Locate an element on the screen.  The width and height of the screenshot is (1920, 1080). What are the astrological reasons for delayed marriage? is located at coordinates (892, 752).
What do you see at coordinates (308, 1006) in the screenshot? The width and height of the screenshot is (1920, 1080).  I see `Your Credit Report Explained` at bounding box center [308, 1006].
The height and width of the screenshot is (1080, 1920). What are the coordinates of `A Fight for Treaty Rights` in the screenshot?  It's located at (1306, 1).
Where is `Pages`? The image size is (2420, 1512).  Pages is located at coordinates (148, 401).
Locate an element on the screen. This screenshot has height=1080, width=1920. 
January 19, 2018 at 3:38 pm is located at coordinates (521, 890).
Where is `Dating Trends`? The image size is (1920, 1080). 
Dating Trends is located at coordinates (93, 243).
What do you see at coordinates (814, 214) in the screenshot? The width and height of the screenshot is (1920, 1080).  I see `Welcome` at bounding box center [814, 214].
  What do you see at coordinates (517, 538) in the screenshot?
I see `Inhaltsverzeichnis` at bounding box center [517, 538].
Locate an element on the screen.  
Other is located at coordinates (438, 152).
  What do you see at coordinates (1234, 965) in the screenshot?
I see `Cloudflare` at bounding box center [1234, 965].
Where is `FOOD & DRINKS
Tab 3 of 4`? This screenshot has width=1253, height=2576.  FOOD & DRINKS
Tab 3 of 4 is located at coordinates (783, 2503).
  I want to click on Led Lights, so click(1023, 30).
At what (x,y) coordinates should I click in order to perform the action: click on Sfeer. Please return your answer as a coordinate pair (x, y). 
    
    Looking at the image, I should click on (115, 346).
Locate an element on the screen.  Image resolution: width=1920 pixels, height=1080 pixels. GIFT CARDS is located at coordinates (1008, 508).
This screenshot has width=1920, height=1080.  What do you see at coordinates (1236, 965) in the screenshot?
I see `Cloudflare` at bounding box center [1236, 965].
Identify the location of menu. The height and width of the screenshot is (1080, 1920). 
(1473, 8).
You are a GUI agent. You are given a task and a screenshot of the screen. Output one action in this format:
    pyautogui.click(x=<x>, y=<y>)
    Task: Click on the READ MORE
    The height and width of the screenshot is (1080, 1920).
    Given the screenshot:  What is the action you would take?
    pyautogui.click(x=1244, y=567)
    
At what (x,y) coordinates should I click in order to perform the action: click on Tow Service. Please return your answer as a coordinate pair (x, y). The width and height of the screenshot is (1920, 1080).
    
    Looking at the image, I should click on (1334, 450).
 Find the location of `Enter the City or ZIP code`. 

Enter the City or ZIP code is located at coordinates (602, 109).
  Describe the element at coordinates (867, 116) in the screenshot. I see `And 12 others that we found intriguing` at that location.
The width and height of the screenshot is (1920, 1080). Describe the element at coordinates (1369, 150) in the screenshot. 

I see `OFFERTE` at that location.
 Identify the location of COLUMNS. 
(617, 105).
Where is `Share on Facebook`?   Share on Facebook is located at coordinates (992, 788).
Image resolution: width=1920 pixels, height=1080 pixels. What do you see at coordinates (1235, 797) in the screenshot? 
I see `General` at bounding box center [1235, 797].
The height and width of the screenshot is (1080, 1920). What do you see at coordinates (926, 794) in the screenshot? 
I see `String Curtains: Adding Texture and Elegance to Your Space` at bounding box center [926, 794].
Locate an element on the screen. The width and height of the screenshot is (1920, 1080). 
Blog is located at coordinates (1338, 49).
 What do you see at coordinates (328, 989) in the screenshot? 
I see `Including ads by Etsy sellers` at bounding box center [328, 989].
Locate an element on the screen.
============================================================
▸ **Task statement**
Retype the items that run from the line containing "Locate an element on the screen. The" through the end of the items, keeping every line as it appears.

▸ **Correct output**
Locate an element on the screen. The width and height of the screenshot is (1920, 1080). 
Blog is located at coordinates (1338, 49).
 What do you see at coordinates (328, 989) in the screenshot? 
I see `Including ads by Etsy sellers` at bounding box center [328, 989].
Locate an element on the screen.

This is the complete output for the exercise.